(Beginning of DATA FOR PROCESSING)
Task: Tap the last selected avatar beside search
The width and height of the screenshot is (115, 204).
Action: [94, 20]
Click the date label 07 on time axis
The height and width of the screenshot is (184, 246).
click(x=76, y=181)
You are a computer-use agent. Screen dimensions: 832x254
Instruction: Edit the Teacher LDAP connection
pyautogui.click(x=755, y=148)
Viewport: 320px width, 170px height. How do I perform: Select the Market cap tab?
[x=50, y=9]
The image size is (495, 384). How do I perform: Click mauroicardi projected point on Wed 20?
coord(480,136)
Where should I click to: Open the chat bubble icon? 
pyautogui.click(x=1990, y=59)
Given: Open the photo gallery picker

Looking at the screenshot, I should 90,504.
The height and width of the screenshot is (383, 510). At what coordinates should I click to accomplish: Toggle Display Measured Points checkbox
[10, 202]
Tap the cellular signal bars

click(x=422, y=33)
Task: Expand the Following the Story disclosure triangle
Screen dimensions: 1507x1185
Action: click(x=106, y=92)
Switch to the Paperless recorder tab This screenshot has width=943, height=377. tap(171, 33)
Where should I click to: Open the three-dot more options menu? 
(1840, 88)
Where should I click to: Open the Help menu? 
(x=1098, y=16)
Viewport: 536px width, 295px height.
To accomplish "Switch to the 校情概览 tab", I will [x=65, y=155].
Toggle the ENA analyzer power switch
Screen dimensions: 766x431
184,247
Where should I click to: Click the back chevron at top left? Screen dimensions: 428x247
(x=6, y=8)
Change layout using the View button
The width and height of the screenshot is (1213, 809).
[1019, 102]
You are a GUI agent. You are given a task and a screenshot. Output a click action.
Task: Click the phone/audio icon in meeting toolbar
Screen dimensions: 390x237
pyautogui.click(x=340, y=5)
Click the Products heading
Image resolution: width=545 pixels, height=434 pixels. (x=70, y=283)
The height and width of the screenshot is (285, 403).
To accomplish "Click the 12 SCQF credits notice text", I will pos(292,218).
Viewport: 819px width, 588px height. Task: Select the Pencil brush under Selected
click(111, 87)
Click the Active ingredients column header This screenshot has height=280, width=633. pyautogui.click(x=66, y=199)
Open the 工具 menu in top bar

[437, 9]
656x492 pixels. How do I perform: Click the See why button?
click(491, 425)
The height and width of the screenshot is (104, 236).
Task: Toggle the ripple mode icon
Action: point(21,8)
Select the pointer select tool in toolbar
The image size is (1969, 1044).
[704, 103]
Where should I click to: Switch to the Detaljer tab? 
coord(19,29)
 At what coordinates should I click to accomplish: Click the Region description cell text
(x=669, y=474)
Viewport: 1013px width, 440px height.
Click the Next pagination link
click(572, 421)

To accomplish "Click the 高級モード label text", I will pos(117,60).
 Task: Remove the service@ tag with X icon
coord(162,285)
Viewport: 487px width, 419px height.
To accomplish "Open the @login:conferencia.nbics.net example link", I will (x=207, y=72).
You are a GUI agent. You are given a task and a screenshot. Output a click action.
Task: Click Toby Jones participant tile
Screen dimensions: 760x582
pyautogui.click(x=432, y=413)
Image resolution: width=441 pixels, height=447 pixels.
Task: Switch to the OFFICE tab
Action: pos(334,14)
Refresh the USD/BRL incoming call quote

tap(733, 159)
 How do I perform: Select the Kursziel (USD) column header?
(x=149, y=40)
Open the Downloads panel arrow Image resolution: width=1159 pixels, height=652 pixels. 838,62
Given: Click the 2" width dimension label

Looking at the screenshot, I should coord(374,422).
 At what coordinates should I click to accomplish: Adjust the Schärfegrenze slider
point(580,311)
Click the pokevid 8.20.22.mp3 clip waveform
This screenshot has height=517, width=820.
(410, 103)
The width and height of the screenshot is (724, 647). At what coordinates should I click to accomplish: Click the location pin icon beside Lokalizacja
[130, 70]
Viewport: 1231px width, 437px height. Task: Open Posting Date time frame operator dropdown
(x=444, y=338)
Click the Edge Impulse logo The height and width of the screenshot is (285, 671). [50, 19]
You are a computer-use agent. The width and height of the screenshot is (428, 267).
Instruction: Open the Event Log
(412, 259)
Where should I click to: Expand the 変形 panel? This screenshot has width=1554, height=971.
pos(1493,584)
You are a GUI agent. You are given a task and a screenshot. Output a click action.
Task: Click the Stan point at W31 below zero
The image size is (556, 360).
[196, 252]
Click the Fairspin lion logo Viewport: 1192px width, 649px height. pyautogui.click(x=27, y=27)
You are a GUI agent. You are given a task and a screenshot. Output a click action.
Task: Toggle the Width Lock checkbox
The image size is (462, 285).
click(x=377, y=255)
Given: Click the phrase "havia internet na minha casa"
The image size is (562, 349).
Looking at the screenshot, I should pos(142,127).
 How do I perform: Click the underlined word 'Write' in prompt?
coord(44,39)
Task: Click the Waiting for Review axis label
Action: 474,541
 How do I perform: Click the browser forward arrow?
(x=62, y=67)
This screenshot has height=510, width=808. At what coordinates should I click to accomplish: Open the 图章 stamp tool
(End of DATA FOR PROCESSING)
▶ **WHAT IS EXPECTED**: For every line above that holds the word "logo", report the whole line.

▶ **RESULT OF THIS TASK**:
Click the Edge Impulse logo The height and width of the screenshot is (285, 671). [50, 19]
Click the Fairspin lion logo Viewport: 1192px width, 649px height. pyautogui.click(x=27, y=27)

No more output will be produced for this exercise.